In some cases, this type of activity has gone far beyond the bounds of legality and this has been found to violate the federal antitrust laws in such cases as Wilk v. AMA, where plaintiffs attacked the AMA’s longstanding practice of disparagement and taking other actions detrimental to the profession of chiropractic. These actions were found to be in violation of the antitrust laws and a restraint of the profession of chiropractic. All the actions of the AMA in that case were taken in the name of, and on the grounds that, the professional standards of the practice of medicine must be upheld. The professional prohibitions against advertising have been struck down as contrary to the antitrust laws. The “learned profession” exemption from the antitrust laws, which has successfully been asserted as defense for many years by doctors is now weakened to the point where it is practically non-existent.

Activity in the field of trade regulation in health care has expanded geometrically ranging from actions by the Federal Trade Commission to restrain mergers of hospitals to actions by physicians to prevent hospitals from dealing exclusively with a hospital-based group to the detriment of the aggrieved plaintiff group.

The courts are increasingly treating the practice of medicine as a trade or a business. It can be expected that the increasing business and commercialization of medicine will bring greater activity by both public and private enforcers of the antitrust laws on state and federal level chipping away at professional restrictions on combinations of non-professionals and other like relationships.

Legal combinations encouraged

There is a set of laws which is not weakening but is becoming more powerful, persuasive and pernicious to the professions which has the effect of strongly motivating legal combinations of professionals.

Laws against payment for referrals and the bans on self-referral, such as the recent Stark legislation, exercise an incentive toward combination of professionals into one single, legal entity because there can be no referral if there is only a single entity. Professionals employed by the same legal entity who treat the same patient do not “refer” to each other. There can be no referral, as that word is used in the various statutes to be discussed below, within a single legal entity.

These laws, basically, prohibit the payment by any provider of anything of value in any way for the referral of patients. A related prohibition which is actually a later development of the same law, is the prohibition against a provider referring a patient to a business in which that provider has an ownership interest. The rationale of this prohibition is that by virtue of the ownership interest, a provider will receive economic benefit back from the business and this will constitute a payment referral.

Presently, on the federal level, these laws typically only cover situations where Medicare and Medicaid patients are treated. It may only be a matter of time before the federal standards and prohibitions are spread to cover all forms of payment.
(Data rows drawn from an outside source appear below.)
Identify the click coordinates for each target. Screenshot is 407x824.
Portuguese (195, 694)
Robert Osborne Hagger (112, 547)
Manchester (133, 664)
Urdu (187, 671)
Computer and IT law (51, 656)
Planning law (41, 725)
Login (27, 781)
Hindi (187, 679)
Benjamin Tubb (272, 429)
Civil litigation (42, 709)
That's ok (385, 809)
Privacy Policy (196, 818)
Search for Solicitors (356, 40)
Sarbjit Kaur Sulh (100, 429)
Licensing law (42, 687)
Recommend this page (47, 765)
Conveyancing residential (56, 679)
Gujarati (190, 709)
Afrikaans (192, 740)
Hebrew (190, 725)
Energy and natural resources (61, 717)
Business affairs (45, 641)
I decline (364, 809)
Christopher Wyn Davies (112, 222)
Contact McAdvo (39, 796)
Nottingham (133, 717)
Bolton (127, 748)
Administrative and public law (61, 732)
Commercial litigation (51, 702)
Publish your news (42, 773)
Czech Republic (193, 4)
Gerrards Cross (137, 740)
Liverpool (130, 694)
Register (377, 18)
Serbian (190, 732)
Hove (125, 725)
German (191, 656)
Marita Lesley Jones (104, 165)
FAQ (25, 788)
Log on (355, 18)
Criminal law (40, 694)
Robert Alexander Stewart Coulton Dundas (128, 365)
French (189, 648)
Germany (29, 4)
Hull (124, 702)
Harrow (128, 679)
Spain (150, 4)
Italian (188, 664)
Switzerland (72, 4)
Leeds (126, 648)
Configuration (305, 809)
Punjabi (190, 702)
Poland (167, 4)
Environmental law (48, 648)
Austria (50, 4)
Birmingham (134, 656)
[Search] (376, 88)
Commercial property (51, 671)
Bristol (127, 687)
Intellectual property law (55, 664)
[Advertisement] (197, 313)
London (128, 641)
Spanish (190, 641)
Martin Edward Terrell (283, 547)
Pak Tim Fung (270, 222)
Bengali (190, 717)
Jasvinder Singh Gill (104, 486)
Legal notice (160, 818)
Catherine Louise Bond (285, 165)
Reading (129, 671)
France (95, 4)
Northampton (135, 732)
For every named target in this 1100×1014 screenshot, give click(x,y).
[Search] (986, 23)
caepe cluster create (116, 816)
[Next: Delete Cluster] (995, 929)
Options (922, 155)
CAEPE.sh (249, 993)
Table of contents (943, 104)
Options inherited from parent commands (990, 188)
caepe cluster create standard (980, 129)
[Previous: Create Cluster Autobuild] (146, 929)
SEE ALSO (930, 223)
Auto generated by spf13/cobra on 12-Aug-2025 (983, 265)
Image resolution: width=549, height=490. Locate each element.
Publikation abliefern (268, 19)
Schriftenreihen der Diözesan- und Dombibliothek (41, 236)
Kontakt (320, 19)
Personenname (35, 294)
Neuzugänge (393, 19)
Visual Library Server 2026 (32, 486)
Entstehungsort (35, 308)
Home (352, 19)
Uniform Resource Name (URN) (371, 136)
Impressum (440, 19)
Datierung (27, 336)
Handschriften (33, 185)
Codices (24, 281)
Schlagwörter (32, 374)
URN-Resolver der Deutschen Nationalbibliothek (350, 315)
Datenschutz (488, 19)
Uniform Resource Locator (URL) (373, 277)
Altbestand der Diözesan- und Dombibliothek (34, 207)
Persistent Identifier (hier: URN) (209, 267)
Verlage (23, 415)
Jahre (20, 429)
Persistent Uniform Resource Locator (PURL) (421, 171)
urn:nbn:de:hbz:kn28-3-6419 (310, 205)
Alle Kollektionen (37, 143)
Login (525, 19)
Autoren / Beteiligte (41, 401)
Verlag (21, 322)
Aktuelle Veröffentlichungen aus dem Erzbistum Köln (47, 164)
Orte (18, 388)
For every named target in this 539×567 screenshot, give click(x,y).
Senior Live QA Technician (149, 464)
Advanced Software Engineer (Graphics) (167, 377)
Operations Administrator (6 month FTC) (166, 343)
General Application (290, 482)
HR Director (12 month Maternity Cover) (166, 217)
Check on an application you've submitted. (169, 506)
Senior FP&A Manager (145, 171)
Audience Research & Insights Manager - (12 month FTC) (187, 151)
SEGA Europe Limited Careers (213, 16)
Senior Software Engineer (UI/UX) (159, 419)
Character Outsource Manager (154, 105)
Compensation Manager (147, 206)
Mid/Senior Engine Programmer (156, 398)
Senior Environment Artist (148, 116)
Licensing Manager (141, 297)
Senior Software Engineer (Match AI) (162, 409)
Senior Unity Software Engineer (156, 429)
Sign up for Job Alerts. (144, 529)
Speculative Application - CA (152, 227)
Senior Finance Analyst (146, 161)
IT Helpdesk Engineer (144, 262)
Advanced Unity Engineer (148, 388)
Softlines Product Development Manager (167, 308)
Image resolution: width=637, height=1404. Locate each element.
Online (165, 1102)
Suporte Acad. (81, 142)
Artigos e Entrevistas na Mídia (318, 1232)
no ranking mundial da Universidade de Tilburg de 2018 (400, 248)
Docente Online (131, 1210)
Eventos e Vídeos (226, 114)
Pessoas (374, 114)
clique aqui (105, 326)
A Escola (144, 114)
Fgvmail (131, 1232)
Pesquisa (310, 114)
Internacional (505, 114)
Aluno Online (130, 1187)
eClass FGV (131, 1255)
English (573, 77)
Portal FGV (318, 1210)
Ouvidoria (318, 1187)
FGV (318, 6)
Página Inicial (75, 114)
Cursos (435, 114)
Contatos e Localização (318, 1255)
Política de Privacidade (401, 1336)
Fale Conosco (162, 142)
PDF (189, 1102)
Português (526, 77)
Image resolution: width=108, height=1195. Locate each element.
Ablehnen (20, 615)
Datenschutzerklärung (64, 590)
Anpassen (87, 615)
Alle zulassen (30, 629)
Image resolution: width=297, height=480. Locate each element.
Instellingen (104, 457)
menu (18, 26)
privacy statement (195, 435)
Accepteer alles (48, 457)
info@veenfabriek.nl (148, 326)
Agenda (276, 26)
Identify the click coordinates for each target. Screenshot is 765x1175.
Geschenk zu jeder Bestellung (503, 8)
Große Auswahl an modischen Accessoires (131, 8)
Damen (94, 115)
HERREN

There have been several proposed federal amendments to this effect. One of the federal health reform laws may even contain such a provision.

States like Stark

An increasing number of states are enacting prohibitions similar to those above, many of which mirror the federal language. These prohibitions cover all forms of payment and are not limited to cases where Medicare and Medicaid patients are treated.

Possible combinations

Could combinations be formed that include a medical doctor (which could be a rheumatologist), a physical therapist, chiropractor, unlicensed massage therapist and, just to make it interesting, a businessman investor who has access to, not only capital, but also capitation contracts with employer groups for patients?

Currently, such a disparate collection of individuals could not combine in any state in any professional entity, partnership or professional corporation which would be licensed to provide sports medicine services.

While there are ways to provide contractual incentives to the various non-licensed or variously licensed professionals with the practice entity, a method can be devised where all the individuals will enjoy mutually agreed upon amounts of “equity” participation.